Stored data
--- START ---
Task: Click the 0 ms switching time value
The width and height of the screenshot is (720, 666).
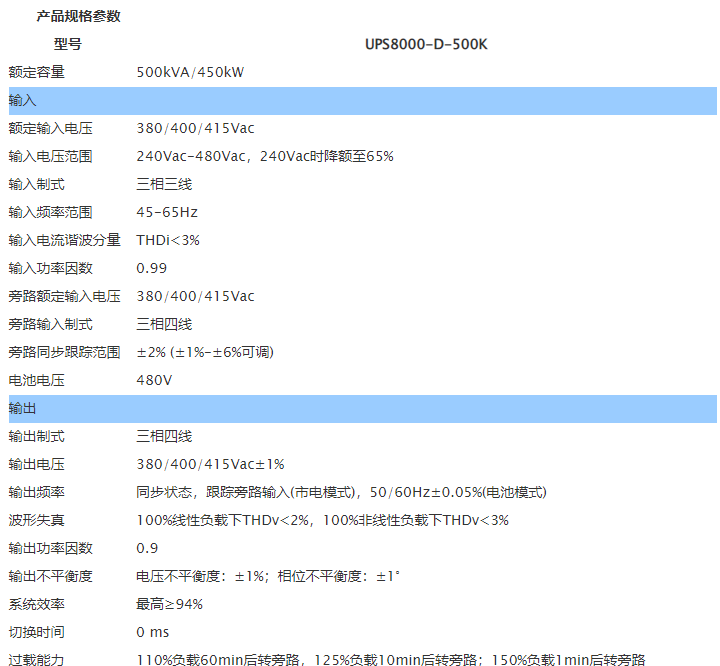Action: tap(152, 632)
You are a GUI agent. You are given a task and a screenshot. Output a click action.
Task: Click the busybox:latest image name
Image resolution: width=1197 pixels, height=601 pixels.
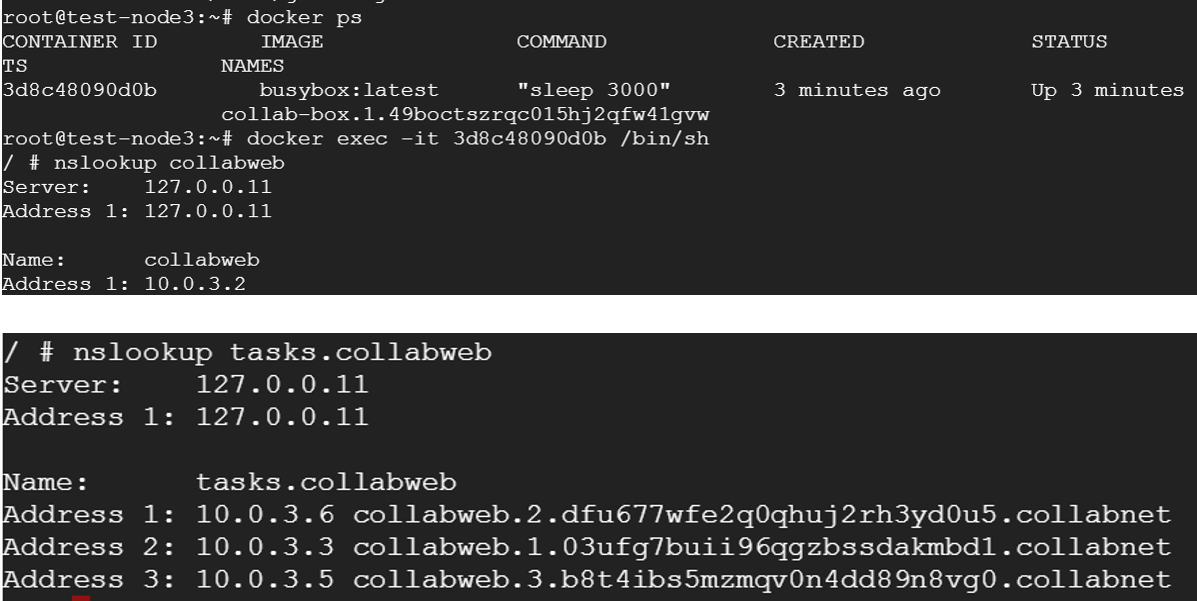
--- END ---
# [TASK DETAILS]
Above are the entries; write them out again exactly, omitting the pictures.

# [ANSWER]
Task: Click the 0 ms switching time value
The width and height of the screenshot is (720, 666).
Action: tap(152, 632)
You are a GUI agent. You are given a task and a screenshot. Output a click action.
Task: Click the busybox:latest image name
Image resolution: width=1197 pixels, height=601 pixels.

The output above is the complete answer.